Interventions for preventing falls in older people living in the community. Cochrane Database Syst Rev 9:CD007146

Department of Medicine, Dunedin School of Medicine, University of Otago, Dunedin, New Zealand. .
Cochrane database of systematic reviews (Online) (Impact Factor: 6.03). 09/2012; 9(9):CD007146. DOI: 10.1002/14651858.CD007146.pub3
Source: PubMed


Approximately 30% of people over 65 years of age living in the community fall each year. This is an update of a Cochrane review first published in 2009.
To assess the effects of interventions designed to reduce the incidence of falls in older people living in the community.

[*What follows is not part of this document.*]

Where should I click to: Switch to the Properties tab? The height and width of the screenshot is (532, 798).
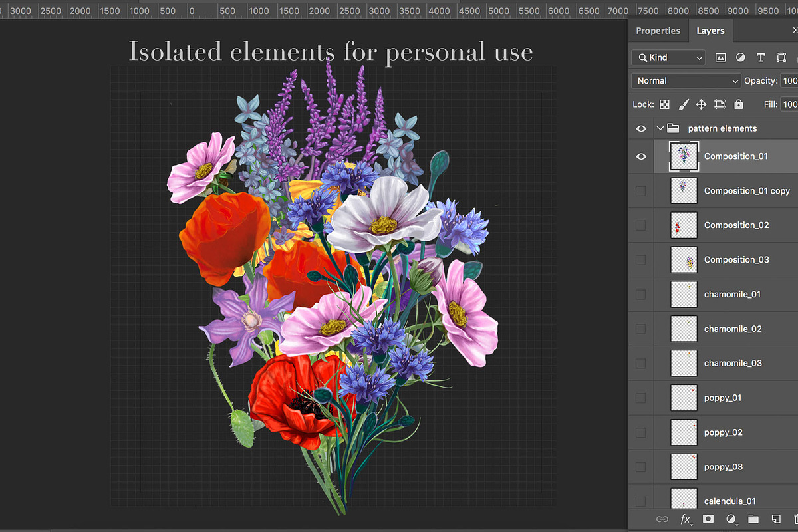[658, 31]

We searched the Cochrane Bone, Joint and Muscle Trauma Group Specialised Register (February 2012), CENTRAL (The Cochrane Library 2012, Issue 3), MEDLINE (1946 to March 2012), EMBASE (1947 to March 2012), CINAHL (1982 to February 2012), and online trial registers.
Randomised trials of interventions to reduce falls in community-dwelling older people.
Two review authors independently assessed risk of bias and extracted data. We used a rate ratio (RaR) and 95% confidence interval (CI) to compare the rate of falls (e.g. falls per person year) between intervention and control groups. For risk of falling, we used a risk ratio (RR) and 95% CI based on the number of people falling (fallers) in each group. We pooled data where appropriate.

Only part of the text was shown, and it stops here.